> Set problem 1
From the heartbeat validation write-up, extract the part that opens with the words containing "### Error Handling" and closes with "environments (Docker, Kubernetes)".
> Set problem 2
In the heartbeat validation write-up, how many seconds old can a worker's last heartbeat be before the worker is considered stale?
> Set problem 3
Could you carry on the heartbeat validation write-up from its final line?

Added comprehensive unit tests for heartbeat validation:
- `test_heartbeat_freshness_with_recent_heartbeat` - 30s old (fresh)
- `test_heartbeat_freshness_with_stale_heartbeat` - 100s old (stale)
- `test_heartbeat_freshness_at_boundary` - 90s old (boundary case)
- `test_heartbeat_freshness_with_no_heartbeat` - no heartbeat (stale)
- `test_heartbeat_freshness_with_very_recent` - 5s old (fresh)

**Test Results:** All 6 tests pass ✅

## Technical Details

### Heartbeat Staleness Calculation

- **Default Heartbeat Interval:** 30 seconds (from `WorkerConfig::default_heartbeat_interval`)
- **Staleness Threshold:** 3x heartbeat interval = 90 seconds
- **Rationale:** Allows for up to 2 missed heartbeats plus buffer time before considering worker stale

### Shutdown Sequence

1. Worker receives SIGINT/SIGTERM signal
2. Signal handler triggers graceful shutdown
3. `service.stop()` is called:
   - Stops heartbeat manager
   - Waits 100ms for heartbeat to stop
   - Calls `registration.deregister()`
   - Updates worker status to `Inactive` in database
4. Worker exits cleanly

### Error Handling

- **Stale Workers:** Executor logs warning and excludes from scheduling
- **No Fresh Workers:** Execution scheduling fails with descriptive error message
- **Heartbeat Validation:** Runs on every execution scheduling attempt

## Benefits

1. **Improved Reliability:** Prevents scheduling to dead workers
2. **Faster Failure Detection:** Workers mark themselves offline immediately on shutdown
3. **Better Observability:** Clear logging when workers are stale or unavailable
4. **Graceful Degradation:** System continues operating with remaining healthy workers
5. **Production Ready:** Proper signal handling for containerized environments (Docker, Kubernetes)

> Raw data
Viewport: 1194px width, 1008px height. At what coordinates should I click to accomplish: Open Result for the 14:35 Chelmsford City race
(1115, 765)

* * *

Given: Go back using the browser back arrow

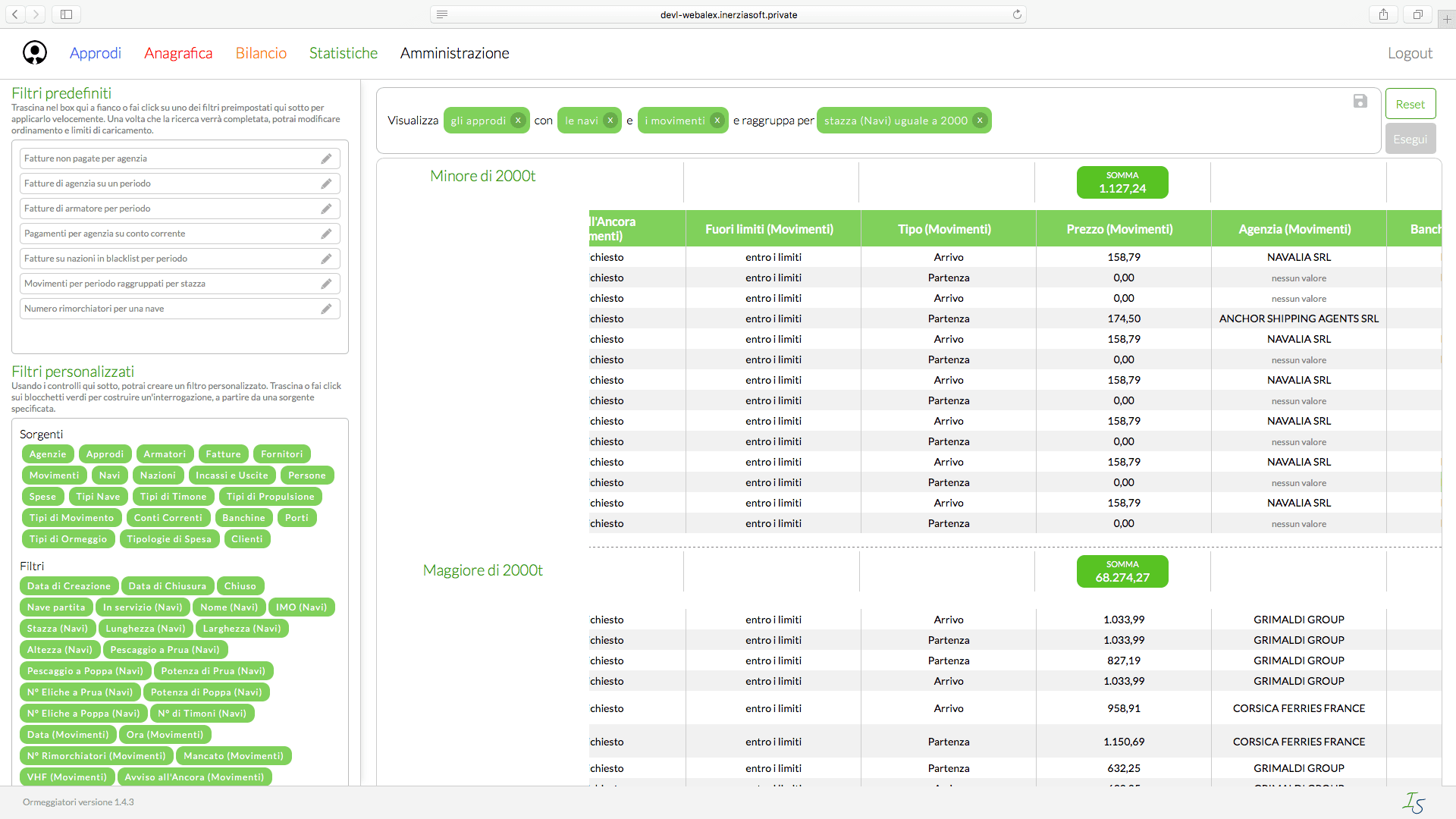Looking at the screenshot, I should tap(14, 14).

> Task answer 1
### Error Handling

- **Stale Workers:** Executor logs warning and excludes from scheduling
- **No Fresh Workers:** Execution scheduling fails with descriptive error message
- **Heartbeat Validation:** Runs on every execution scheduling attempt

## Benefits

1. **Improved Reliability:** Prevents scheduling to dead workers
2. **Faster Failure Detection:** Workers mark themselves offline immediately on shutdown
3. **Better Observability:** Clear logging when workers are stale or unavailable
4. **Graceful Degradation:** System continues operating with remaining healthy workers
5. **Production Ready:** Proper signal handling for containerized environments (Docker, Kubernetes)

> Task answer 2
90 seconds, which is three times the 30-second default heartbeat interval.

> Task answer 3
## Docker Compatibility

The SIGTERM handling is especially important for containerized environments:
- Docker sends SIGTERM on `docker stop`
- Kubernetes sends SIGTERM during pod termination
- Workers now have 10s (default grace period) to mark themselves offline before forced SIGKILL

## Configuration

No new configuration required. Uses existing `WorkerConfig::heartbeat_interval` (default: 30s).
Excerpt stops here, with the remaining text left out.